I wrapped my warmest scarf around my neck, pulled on the hat my students (and my own children) laughed at, laced my snow boots, and put on my heavy coat. It was winter in upstate New York and the sidewalks were still imperfect from the twenty-three incher two days ago. Trudging through the student parking lot toward the small faculty lot I used, I noticed a quarter inch had fallen while I was distracted by student conferences.
I looked forward to sitting around a fire with my family after my long day. I wondered if I should pick up a pizza for dinner or if Maggie had another idea. Though I certainly didn’t feel like cooking, my mood was upbeat. I was gratified by the discussion we’d had in class that afternoon. My students were finally grasping the concepts they’d been struggling with for several weeks.
When I got to my car, all of the joy flushed out of me. Scrawled across the back of my car, in the newly fallen snow was one word: Fag.

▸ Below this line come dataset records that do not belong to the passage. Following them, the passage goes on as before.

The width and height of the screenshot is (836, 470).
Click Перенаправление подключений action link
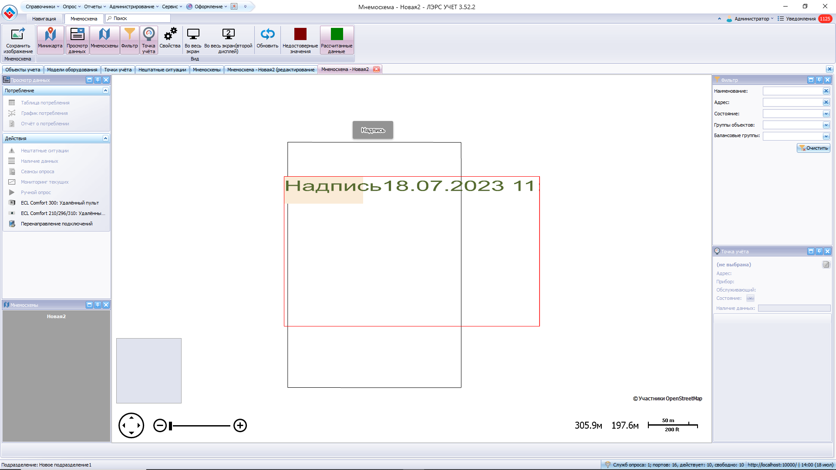click(x=57, y=224)
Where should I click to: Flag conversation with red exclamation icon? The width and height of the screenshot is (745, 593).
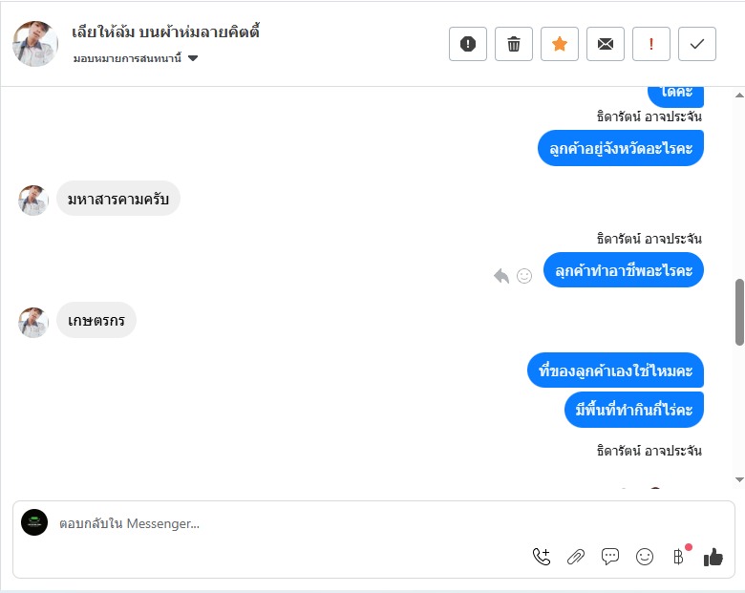pyautogui.click(x=651, y=44)
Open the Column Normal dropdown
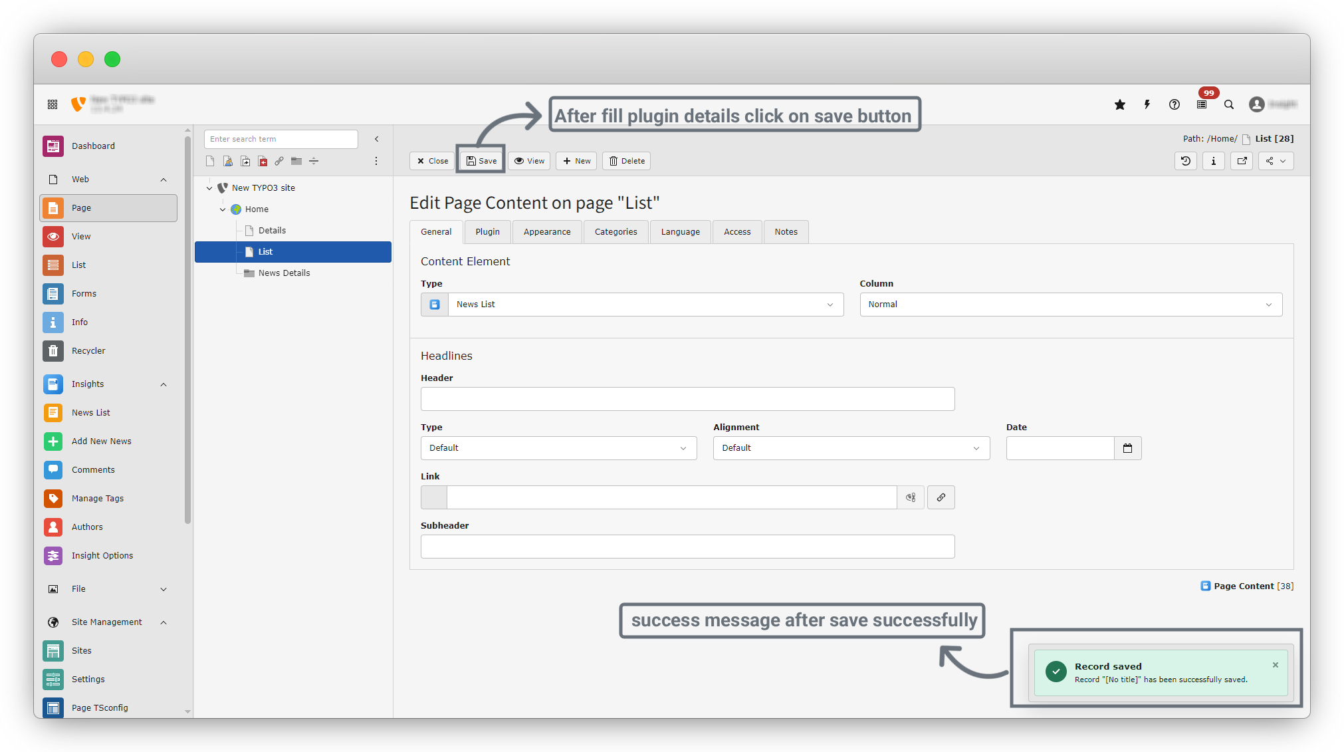Image resolution: width=1344 pixels, height=752 pixels. [x=1070, y=305]
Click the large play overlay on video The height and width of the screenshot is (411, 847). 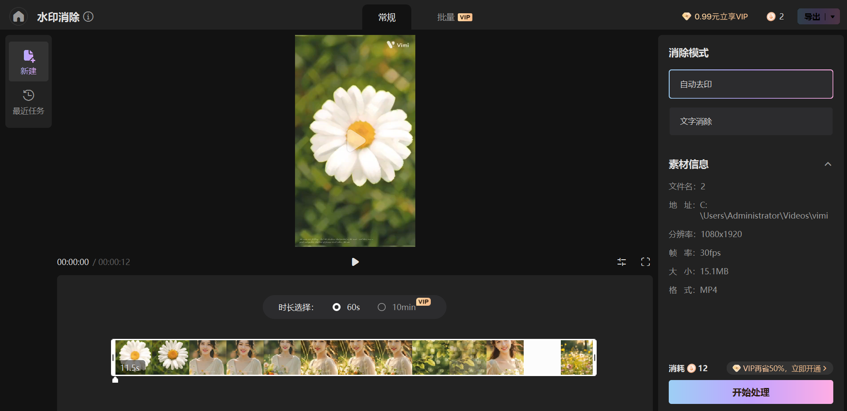[355, 140]
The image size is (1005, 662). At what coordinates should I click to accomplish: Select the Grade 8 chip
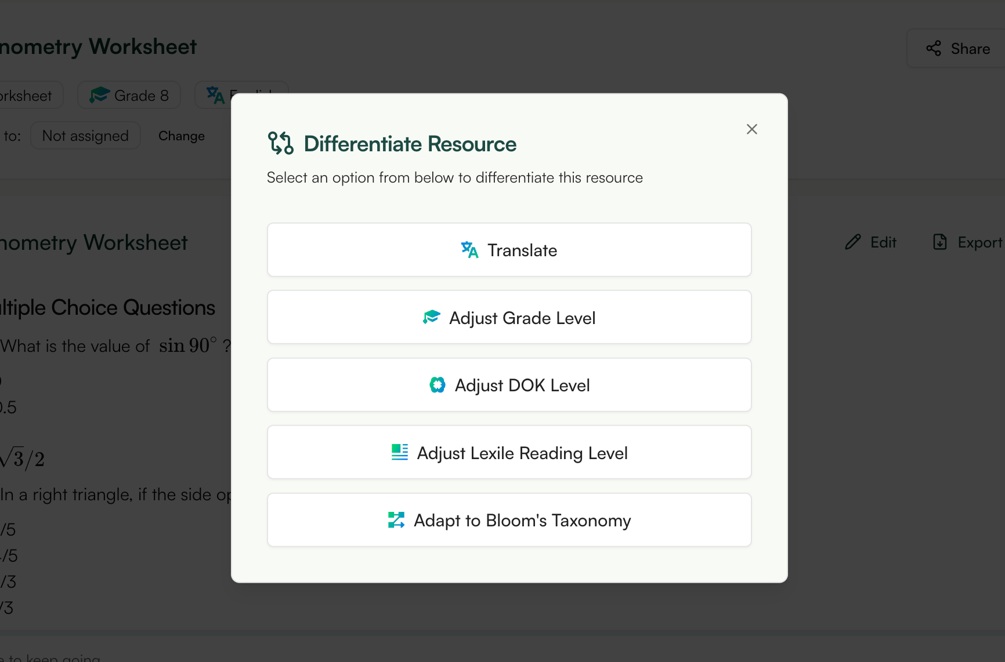[129, 94]
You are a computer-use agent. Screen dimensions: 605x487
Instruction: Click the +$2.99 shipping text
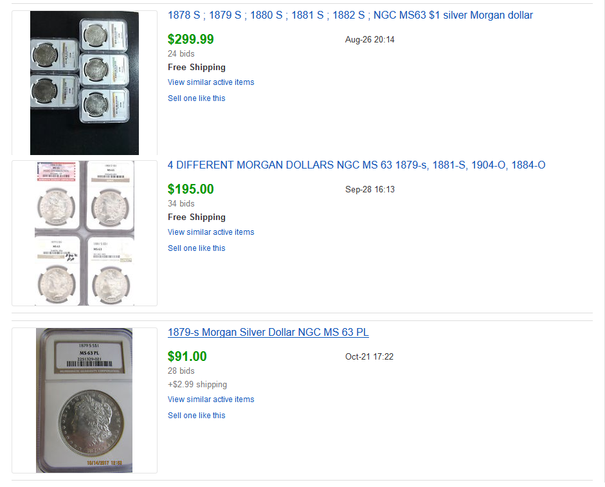197,384
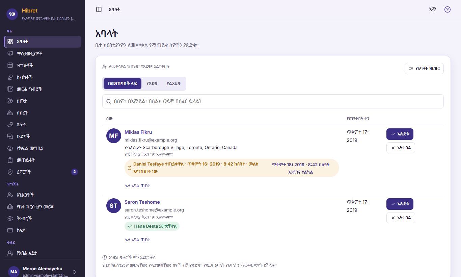
Task: Open the calendar events sidebar icon
Action: (10, 65)
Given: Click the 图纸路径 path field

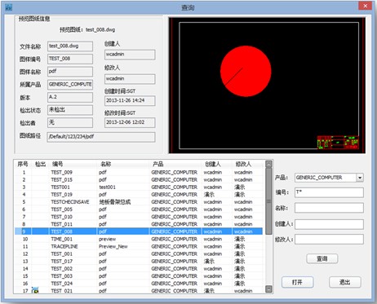Looking at the screenshot, I should coord(101,137).
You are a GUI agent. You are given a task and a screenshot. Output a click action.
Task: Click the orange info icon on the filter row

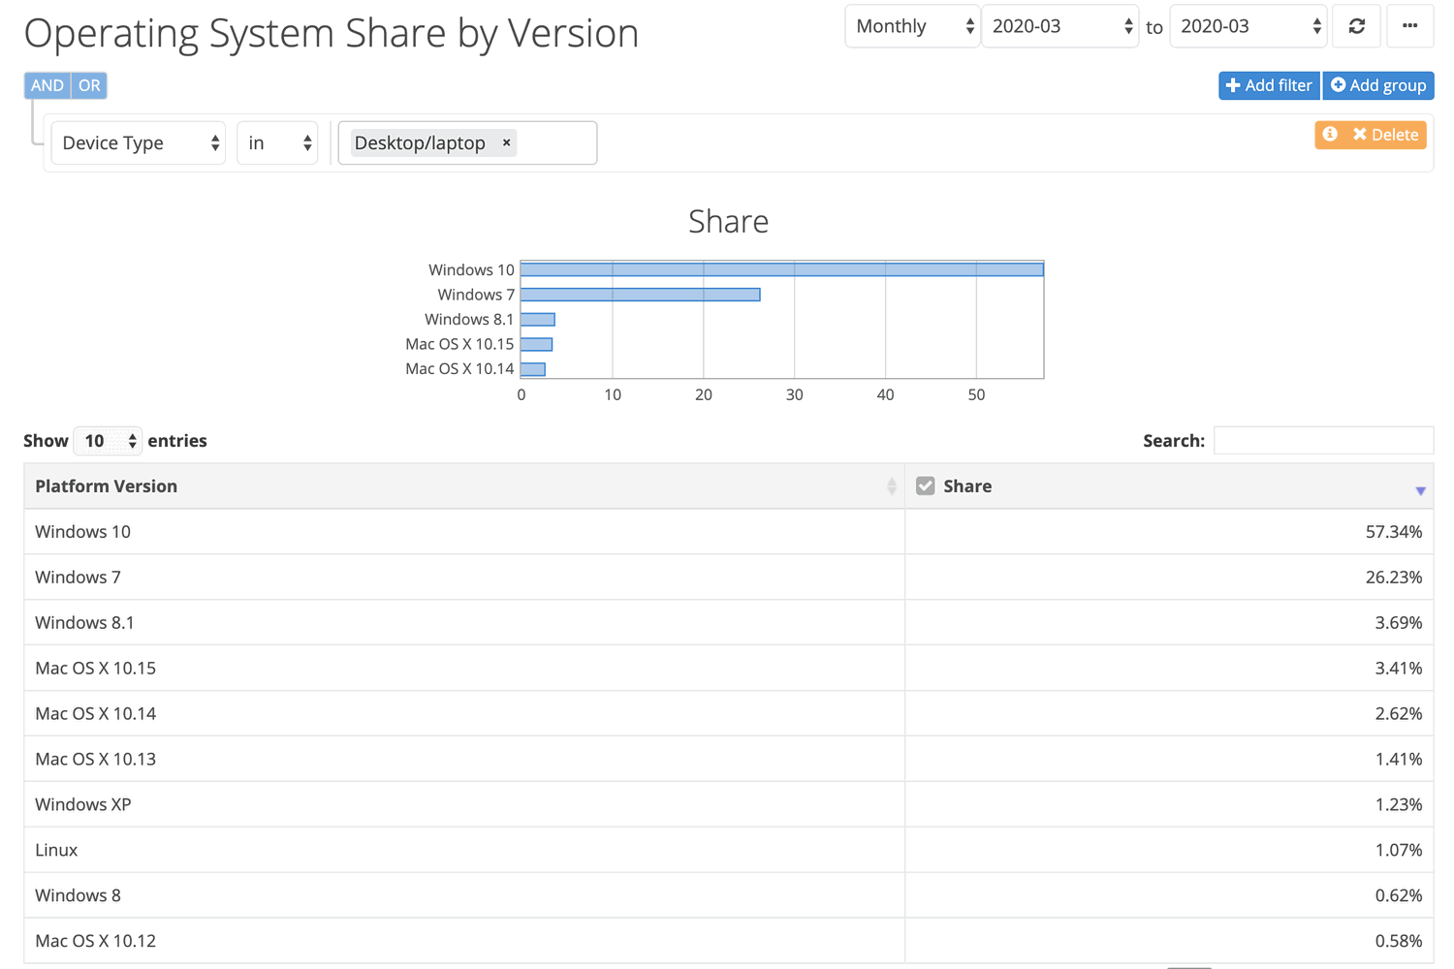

I perceived this as a reaction to the rainbow sticker across the top of my rear window. I perceived this as a hateful act. I felt diminished. If I felt this way…what if? What if, I wondered, this had happened to one of my students? What if I was gay or lesbian or transgender? What if this action was directed at an immutable part of who I am?
The next morning I reported the issue to Security. None of the thousands of students at the college should be subjected to hate based upon their orientation. The connection between my rainbow sticker and the disgusting word scrawled in the snow was clear, I said.
I was dismissed. It was random, I was told. Nothing they could do, I was told.
Next, I spoke to my Department Chair. She was sympathetic to my concern for students, agreeing it was a hateful act. Unfortunately, political considerations and transitions-in-the-making kept her from using any of her remaining clout in support of pushing this issue. She gave me strategic assistance but essentially I was on my own.
I contacted the head of Security. In what I think was a well-articulated email, I described what happened. I expressed my concern for LGBT students.It was random, I was told. Nothing he could do, I was told.
In the end, I dropped it. I was getting nowhere. That was more than fifteen years ago.
To this day, I regret I didn’t work harder at getting at least an acknowledgement that a hateful act had occurred. I don’t recall whether, as a non-tenured faculty member, I was afraid of causing trouble. Perhaps, but I think I’d remember that emotion. I think the sin is that I dropped the matter because I was busy. I gave up because it was easier. How many students, staff, and faculty suffered similar hatred because I stopped too soon?
I confess I’ve failed to use all of my gifts and talents when faced with injustice. Forgive this sin. Too often I use busy-ness or “not my fight” as an excuse for allowing an injustice to continue. Forgive my self-focus. Nag me. Remind me that bumper stickers are not enough. Move me. Keep me restless for your dream for our world. Help me to strive for justice wherever and whenever I encounter it. Amen.